Waktu itu saya berpikir bahwa yang menjalani ini semua kan saya dan anak saya, bukan mereka yang hanya bisa berkomentar hanya dari secuil kehidupan kami. Kalaupun saya ikuti saran mereka dan menyekolahkan Al ke sekolah dasar kemudian ternyata kami kesulitan (karena masalah ketidaksiapan tadi), apakah mereka mau menanggungnya bersama kami?

Nggak kan?

Atau ternyata apa yang sudah kami bangun untuk mengokohkan pondasi tadi ternyata runtuh karena saran mereka, siapa yang merasakannya, menanggungnya? Bukan mereka kan?
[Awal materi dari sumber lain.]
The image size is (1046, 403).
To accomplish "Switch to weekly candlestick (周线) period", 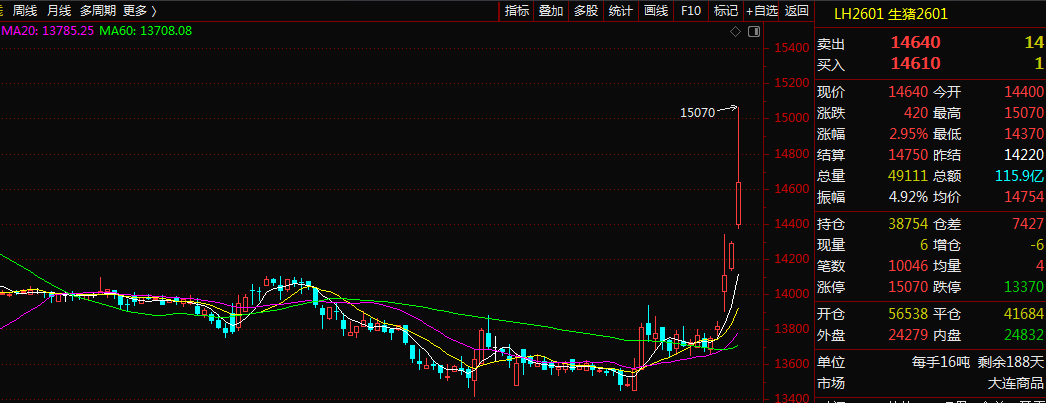I will tap(25, 11).

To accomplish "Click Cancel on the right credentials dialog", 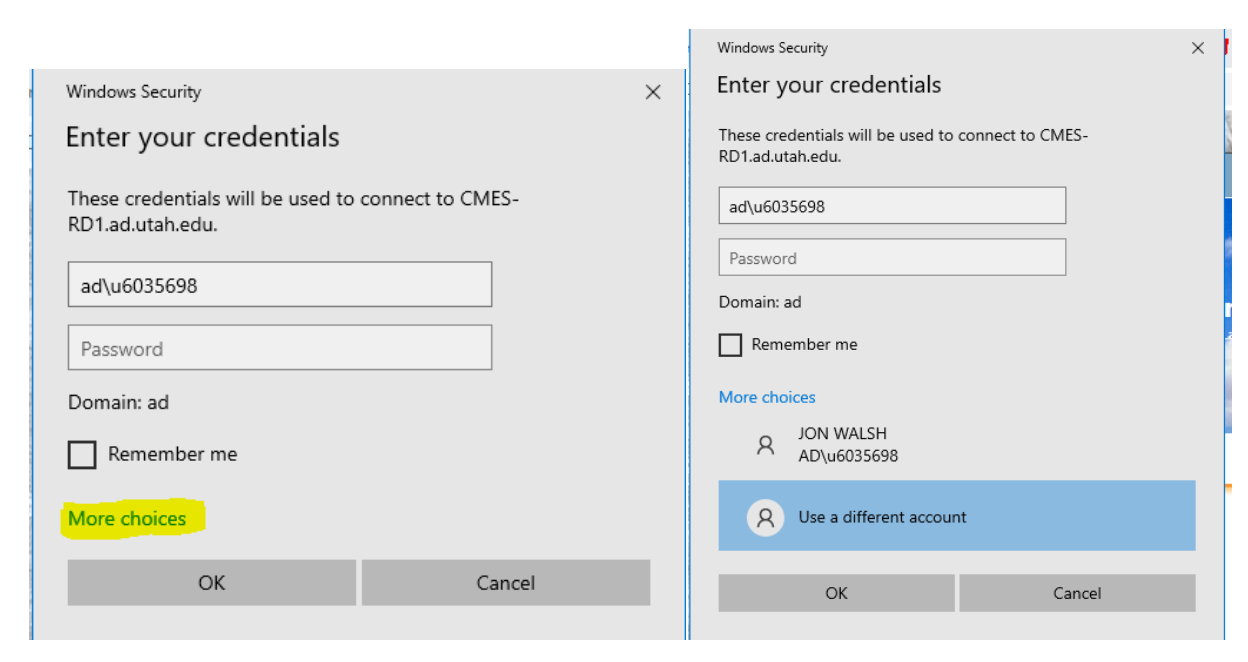I will click(x=1077, y=593).
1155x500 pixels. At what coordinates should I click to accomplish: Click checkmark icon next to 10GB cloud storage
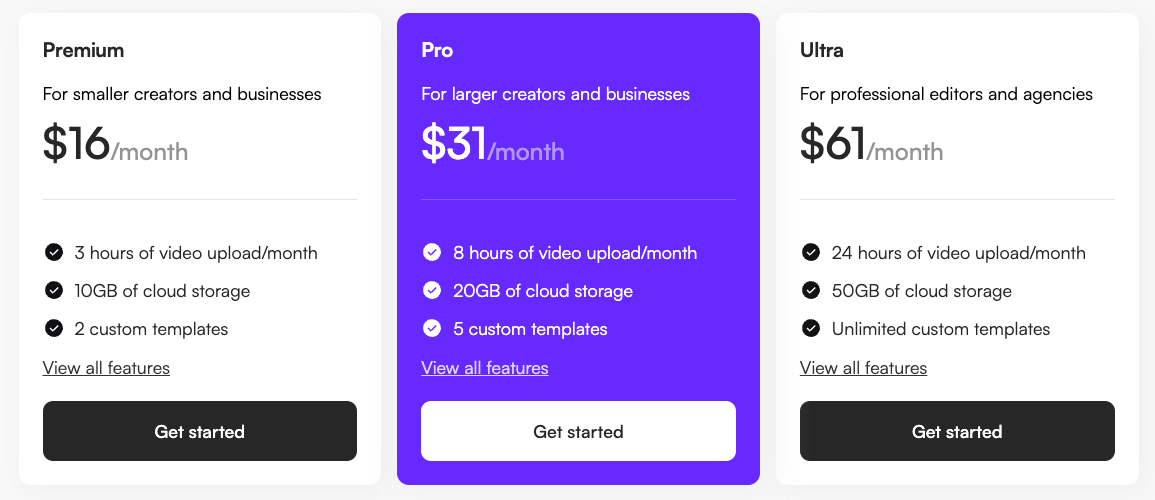[x=54, y=291]
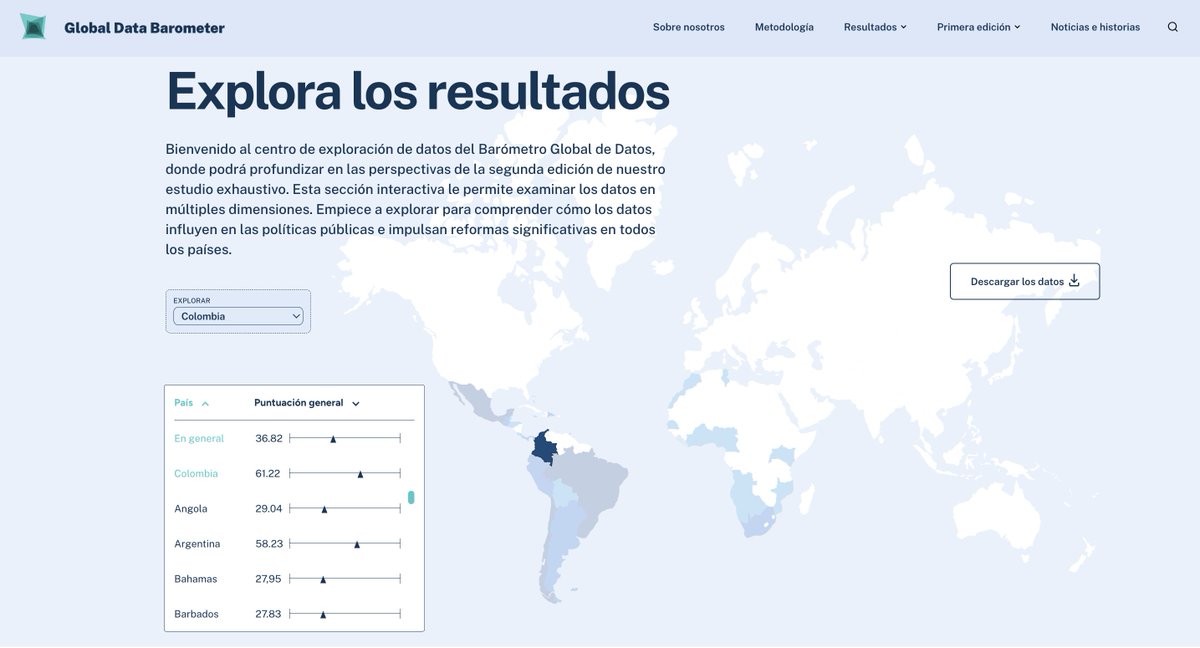This screenshot has height=648, width=1200.
Task: Open the EXPLORAR country dropdown
Action: [238, 315]
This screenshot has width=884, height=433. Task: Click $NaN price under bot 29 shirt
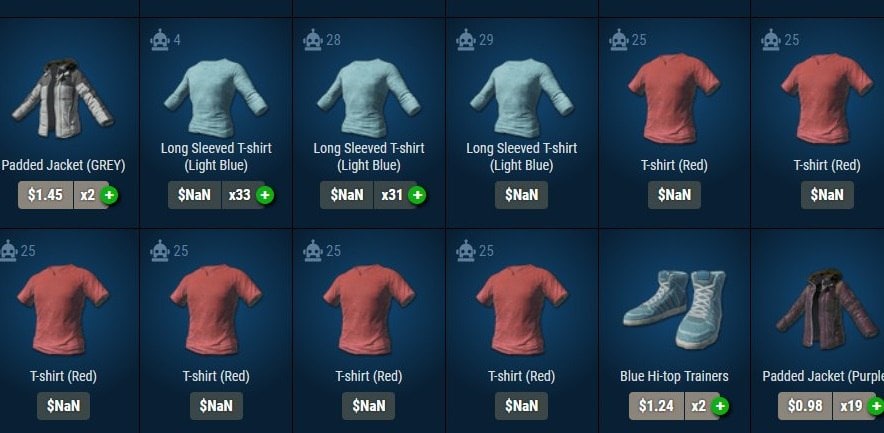[521, 195]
So, sorry not sorry, saya lebih percaya sama dasar ilmiah daripada gengsi dan omongan orang lain 😝.

Jadi begitu ya, Ayah dan Bunda. 

Ini sekadar catatan dan saran pribadi, tentu saja yang paling tahu kondisi anak ADHD adalah Ayah Bunda sendiri. Terus bekerja sama dengan profesional yang sudah menangani ananda. 

Sampai ketemu di tulisan tentang Sensori Integrasi.